Objectives: Merkel cells (MCs) participate in MC-neurite complexes with sensory neurons. We previously reported that MCs are capable of detecting cellular deformation via activation of transient receptor potential vanilloid (TRPV) subfamily members 1, 2, and 4, and the TRP ankyrin subfamily member-1 channel in hamsters. We have also reported that hamster MCs can be induced to release glutamate in response to cellular deformation resulting from direct mechanical stimulation. The released glutamate can activate NMDA receptors on rat trigeminal ganglion neurons. To date, no mechanoreceptive response in human MCs has been reported. We thus investigated the expression of functional mechanosensitive ion channels in human MCs.
Methods: We measured intracellular free Ca²⁺ concentration ([Ca²⁺]_i) using the fluorescent calcium indicator (fura-2). We applied direct mechanical stimulation using a glass micropipette. We used vectors encoding short hairpin RNA sequences specific for human Piezo1 to generate the Piezo1 gene silenced MCs, and an empty vector control. Non-parametric or parametric statistical significance were determined using Kruskal-Wallis or Friedman test with Dunn’s post-hoc test, or one-way ANOVA with Tukey’s post-hoc test. A P-value < 0.05 was considered significant.

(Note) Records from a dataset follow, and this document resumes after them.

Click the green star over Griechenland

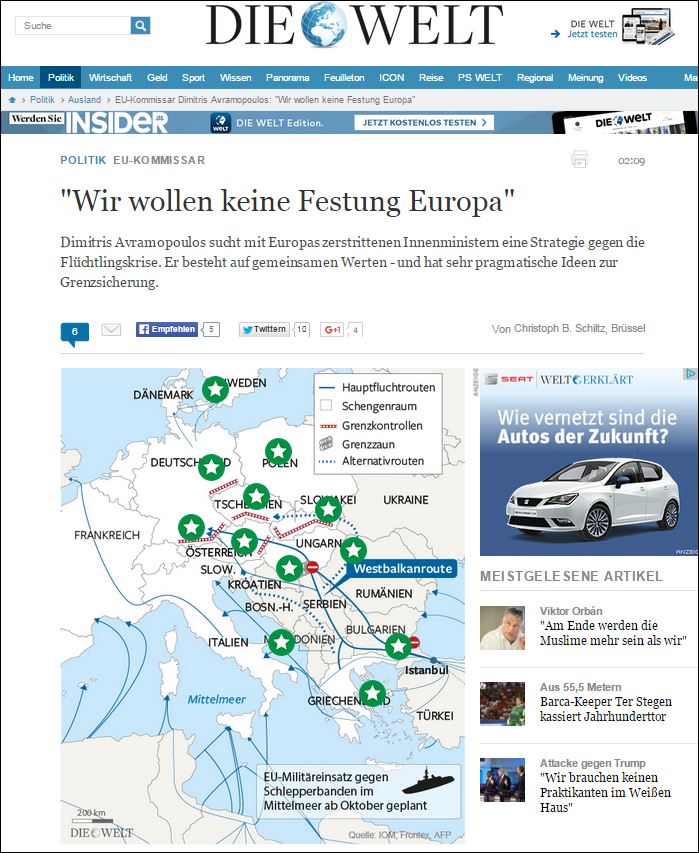372,693
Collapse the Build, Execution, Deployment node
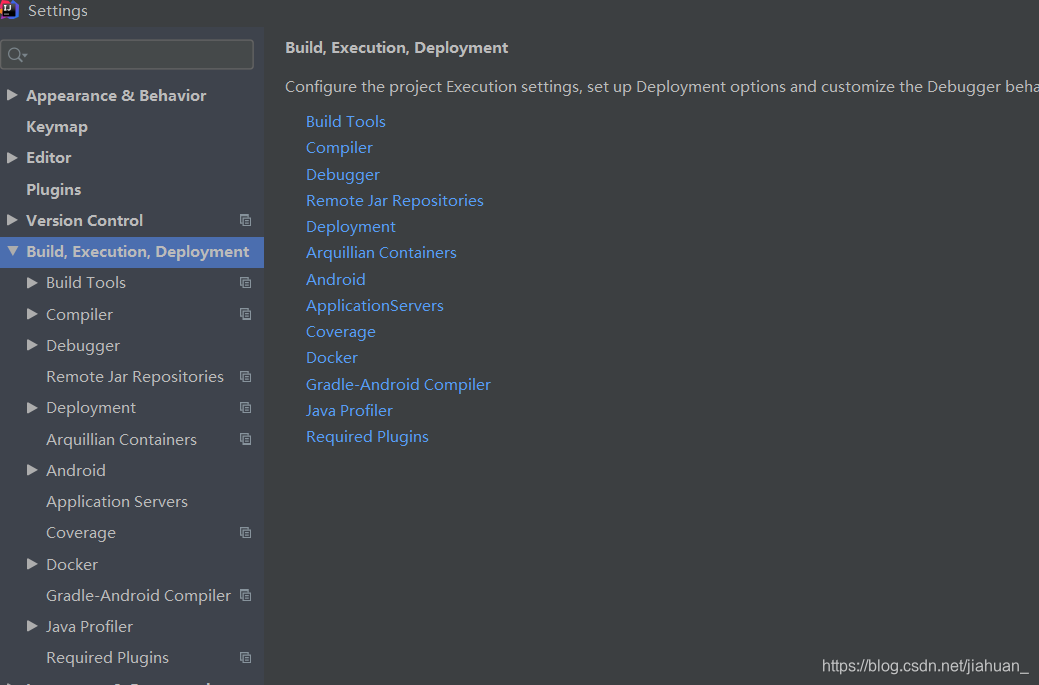Screen dimensions: 1039x685 coord(12,252)
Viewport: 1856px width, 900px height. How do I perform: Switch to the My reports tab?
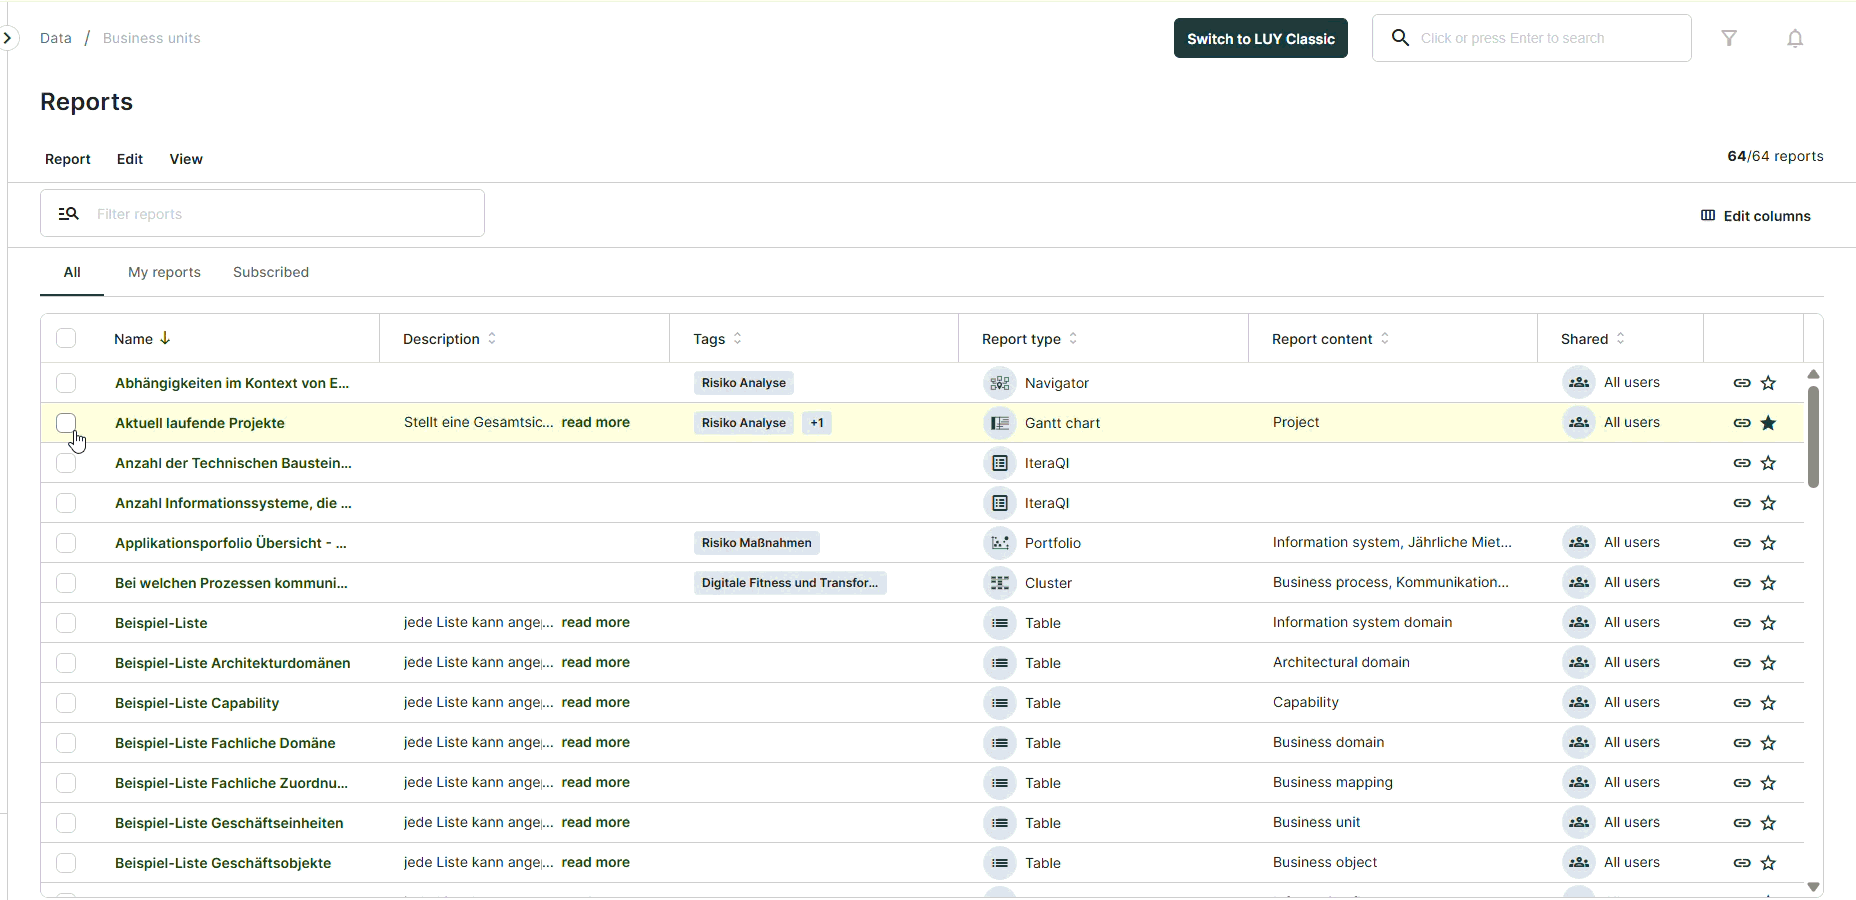164,272
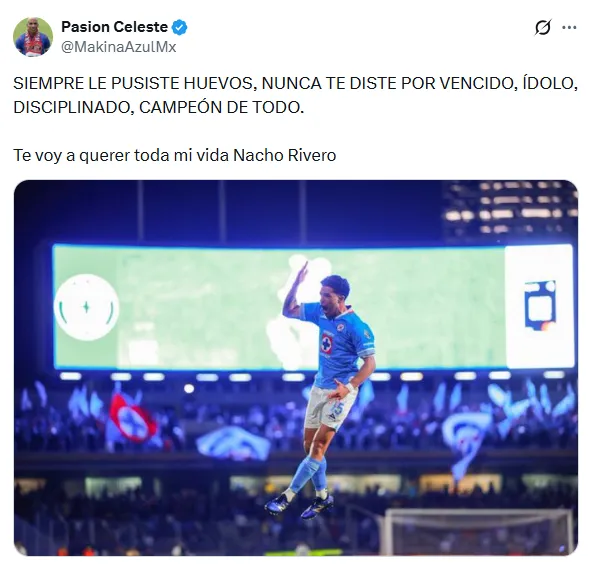Click the text 'SIEMPRE LE PUSISTE HUEVOS'
This screenshot has height=569, width=595.
pos(133,84)
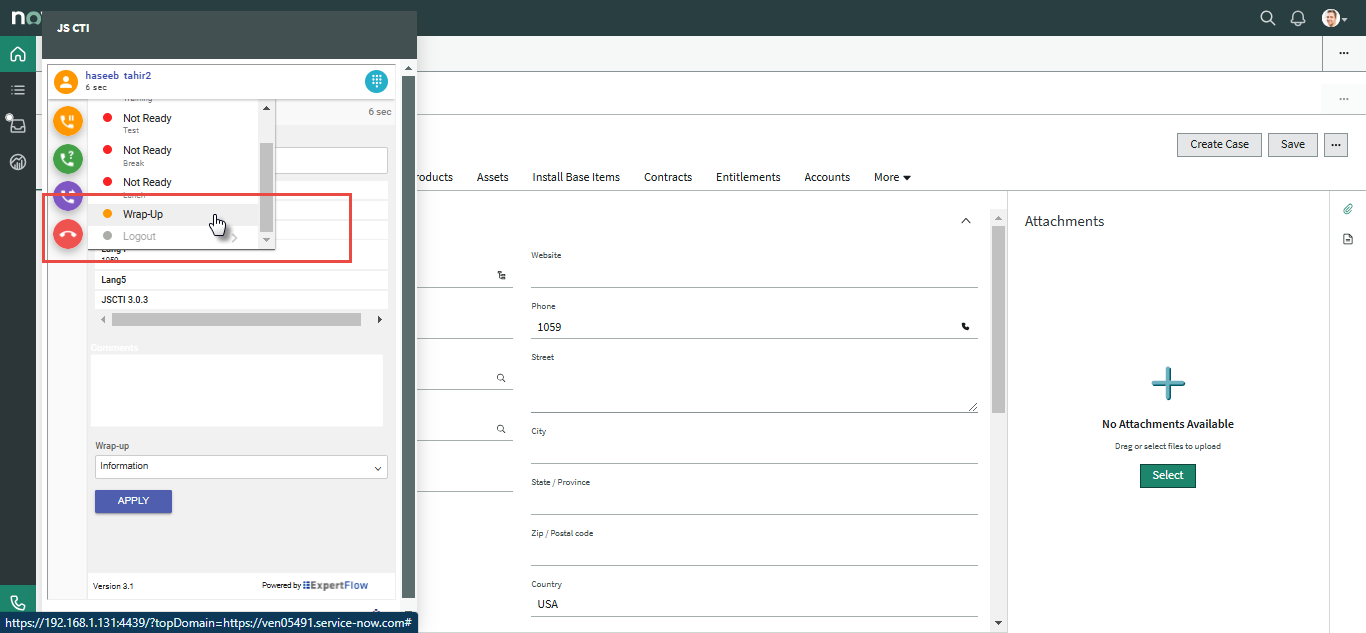Click the orange hold call button

pyautogui.click(x=68, y=122)
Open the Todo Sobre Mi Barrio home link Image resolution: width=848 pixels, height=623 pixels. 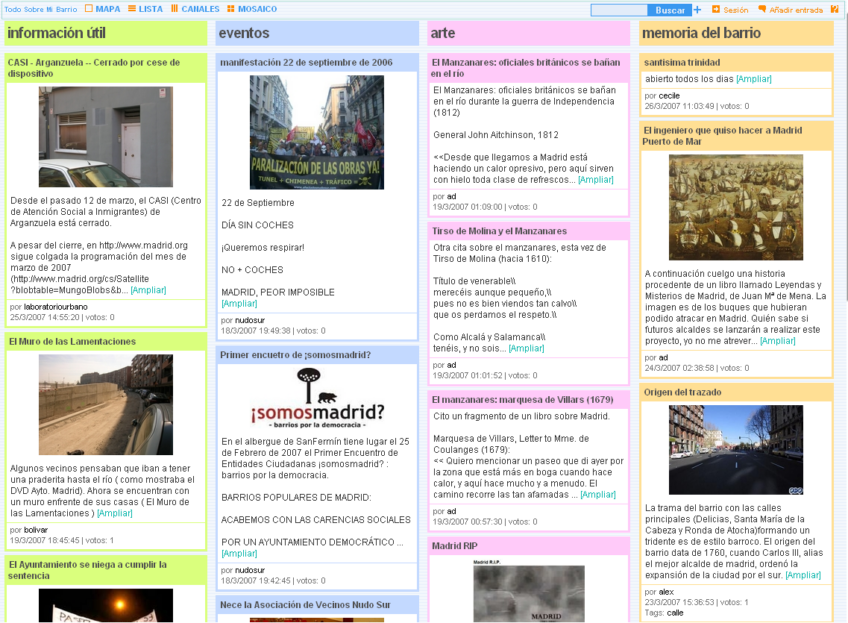[41, 9]
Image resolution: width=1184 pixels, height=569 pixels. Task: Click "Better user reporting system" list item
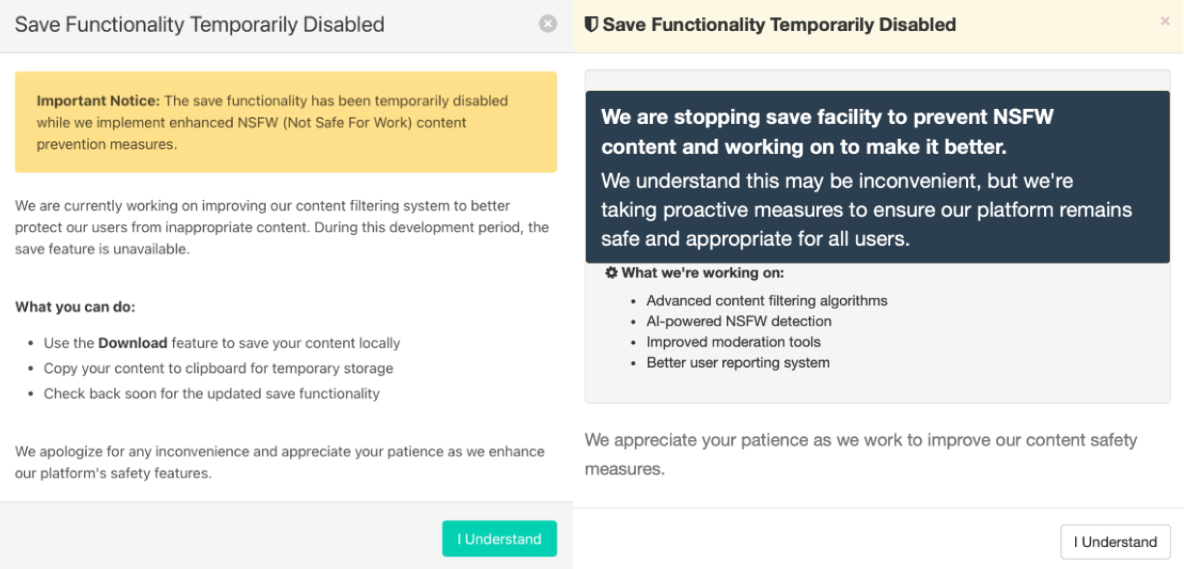(x=737, y=363)
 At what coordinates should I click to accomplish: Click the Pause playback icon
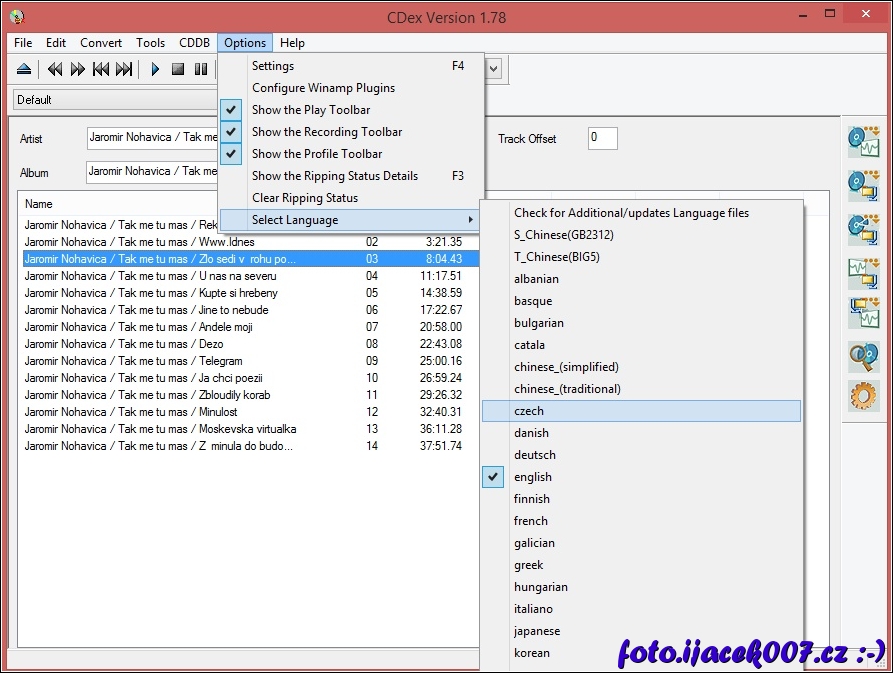pos(201,69)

Results: Immunofluorescence staining revealed that human MCs expressed cytokeratin 8, 14, 20, Piezo1, and Piezo2 channels. Yoda1 is a pharmacological agonist of the Piezo1 channel, and [Ca²⁺]_i transiently increased when Yoda1 was applied to MCs. This Yoda1 induced-[Ca²⁺]_i increase was significantly suppressed by application of Dooku1, a pharmacological antagonist of the Piezo1 channel. Transient increases in [Ca²⁺]_i induced by direct stimulation were not significantly inhibited by Dooku1. We observed no effects on [Ca²⁺]_i increases induced by direct mechanical stimulation in shRNA-Piezo1 transfected cells, compared to those observed in shRNA-Control transfected cells.
Conclusions: These results suggest that mechanosensitive ion channels other than the Piezo1 channel may specifically respond to mechanical stimulation in human MCs.